18. The platen according to claim 11, wherein the chambered honeycomb core has a flatness of less than about 300 μm.
19. The platen according to claim 11, wherein from about 50% to about 97% by volume of the chambered honeycomb core is occupied by air.

The present disclosure is directed to a printing press substrate transport system used to transport and secure substrates while forming images on an imaging surface. More particularly, the present disclosure is directed to chambered vacuum platens with a honeycomb core that transport, secure, and maintain a large substrate flat under a printhead.

Conventional ink-jet printing systems use various methods to cause ink droplets to be directed towards a recording media. Well-known ink-jet printing devices include thermal, piezoelectric, and acoustic inkjet printhead technologies. All of these inkjet technologies produce roughly spherical ink droplets having a 15-100 μm diameter directed toward recording media at approximately 4 meters per second. Located within these printheads are ejecting transducers or actuators, which produce the ink droplets. These transducers are typically controlled by a printer controller or conventional minicomputer, such as a microprocessor.

A typical printer controller will activate a plurality of transducers or actuators in relation to movement of a recording media relative to an associated plurality of printheads. By controlling the activation of transducers or actuators and the recording media movement, a printer controller should theoretically cause the ink droplets produced to impact the recording media in a predetermined way, for the purpose of forming a desired or preselected image on the recording media. An ideal droplet-on-demand type printhead will produce ink droplets precisely directed toward the recording media, generally in a direction perpendicular thereto.

Further, for inkjet systems, the distance the ink droplet travels (i.e., drop flight distance) is influenced by many factors, including but not limited to: the printhead gap to the recording media; the jetting velocity; the printhead flight path; the variation in inkjet velocities across an array; nozzle straightness, flatness of the vacuum platen; transport motion of the recording media; air turbulence; printhead perpendicularity and alignment; timing errors; and nozzle pitch variation.
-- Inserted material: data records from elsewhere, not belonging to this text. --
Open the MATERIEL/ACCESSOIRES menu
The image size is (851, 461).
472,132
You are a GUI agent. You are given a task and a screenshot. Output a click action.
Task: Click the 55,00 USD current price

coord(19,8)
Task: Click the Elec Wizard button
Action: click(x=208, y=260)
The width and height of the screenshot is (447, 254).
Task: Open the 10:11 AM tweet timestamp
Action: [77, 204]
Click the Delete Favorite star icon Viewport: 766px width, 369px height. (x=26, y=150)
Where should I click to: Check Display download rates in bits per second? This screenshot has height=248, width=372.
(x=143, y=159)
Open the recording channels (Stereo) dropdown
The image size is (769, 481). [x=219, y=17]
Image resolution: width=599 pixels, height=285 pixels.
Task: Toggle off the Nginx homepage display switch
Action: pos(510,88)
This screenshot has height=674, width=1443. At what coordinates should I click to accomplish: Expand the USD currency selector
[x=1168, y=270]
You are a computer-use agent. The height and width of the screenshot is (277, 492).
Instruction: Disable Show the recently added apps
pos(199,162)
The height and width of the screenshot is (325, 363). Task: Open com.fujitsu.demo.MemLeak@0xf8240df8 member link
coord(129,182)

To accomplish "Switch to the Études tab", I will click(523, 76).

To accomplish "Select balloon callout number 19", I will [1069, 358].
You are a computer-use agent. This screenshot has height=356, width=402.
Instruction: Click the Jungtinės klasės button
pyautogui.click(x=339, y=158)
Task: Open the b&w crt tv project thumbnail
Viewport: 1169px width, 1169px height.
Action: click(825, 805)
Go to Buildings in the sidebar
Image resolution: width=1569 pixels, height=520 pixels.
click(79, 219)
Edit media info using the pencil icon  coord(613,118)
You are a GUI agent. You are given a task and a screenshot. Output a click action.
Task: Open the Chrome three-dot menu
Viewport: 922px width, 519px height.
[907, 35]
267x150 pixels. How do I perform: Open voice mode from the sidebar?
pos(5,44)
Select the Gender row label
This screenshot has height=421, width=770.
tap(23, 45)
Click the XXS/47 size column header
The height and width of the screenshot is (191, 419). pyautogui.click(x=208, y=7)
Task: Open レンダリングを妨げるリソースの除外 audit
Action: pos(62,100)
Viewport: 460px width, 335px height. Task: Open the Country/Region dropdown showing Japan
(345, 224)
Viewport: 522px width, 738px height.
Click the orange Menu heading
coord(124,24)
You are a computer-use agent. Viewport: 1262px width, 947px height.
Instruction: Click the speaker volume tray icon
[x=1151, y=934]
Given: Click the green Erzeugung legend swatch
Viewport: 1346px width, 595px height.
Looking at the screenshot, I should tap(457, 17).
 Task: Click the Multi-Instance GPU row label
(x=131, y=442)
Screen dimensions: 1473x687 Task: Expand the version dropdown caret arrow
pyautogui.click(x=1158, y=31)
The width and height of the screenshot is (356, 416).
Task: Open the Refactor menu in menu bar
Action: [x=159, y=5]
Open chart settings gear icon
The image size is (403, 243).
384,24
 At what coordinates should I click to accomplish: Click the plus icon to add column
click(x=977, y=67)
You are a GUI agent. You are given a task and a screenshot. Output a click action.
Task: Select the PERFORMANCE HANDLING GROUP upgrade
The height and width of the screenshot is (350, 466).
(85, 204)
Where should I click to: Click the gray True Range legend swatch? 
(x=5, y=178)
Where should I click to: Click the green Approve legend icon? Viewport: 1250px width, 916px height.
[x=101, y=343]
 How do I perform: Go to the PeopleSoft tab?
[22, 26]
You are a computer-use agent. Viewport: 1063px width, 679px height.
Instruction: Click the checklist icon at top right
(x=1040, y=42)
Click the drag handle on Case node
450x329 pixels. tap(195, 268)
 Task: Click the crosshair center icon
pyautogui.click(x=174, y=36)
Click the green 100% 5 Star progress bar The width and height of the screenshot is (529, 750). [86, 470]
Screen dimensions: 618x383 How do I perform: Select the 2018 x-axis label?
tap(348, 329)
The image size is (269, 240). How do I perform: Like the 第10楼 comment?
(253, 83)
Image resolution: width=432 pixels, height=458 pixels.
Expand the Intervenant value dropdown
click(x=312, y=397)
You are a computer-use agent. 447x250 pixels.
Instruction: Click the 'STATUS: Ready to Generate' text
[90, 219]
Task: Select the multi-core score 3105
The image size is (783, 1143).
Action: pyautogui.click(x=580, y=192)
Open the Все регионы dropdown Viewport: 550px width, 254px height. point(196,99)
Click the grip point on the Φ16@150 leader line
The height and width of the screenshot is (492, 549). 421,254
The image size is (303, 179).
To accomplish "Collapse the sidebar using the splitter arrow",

In certain inkjet systems, recording media sheets are usually transported under the printheads by a conveyor belt system. The conveyor belt system moves the media sheet and maintains the media flat under a printhead gap of less than 1 mm. The transport system may be a vacuum system including a perforated belt that is driven over a vacuum platen. A vacuum is pulled through the perforated belt and platen by a vacuum system. The platen controls the flatness of the belt and therefore, the media, as it moves along a printing zone.

It is very challenging to maintain the flatness of a recording media cross a large print area. For example, larger recording media, such as B series paper sizes B1 (30 inches by 40 inches) and B2 (23.55 inches by 30 inches) require print-bars with multiple printheads to form a larger printing zone (i.e., marking zone). The platen must have a low coefficient of friction to reduce drag from the belt of the conveyor system and must be durable enough to meet the life-expectancy of typical printing systems. The replacement of a worn-out platen is costly and undesirable.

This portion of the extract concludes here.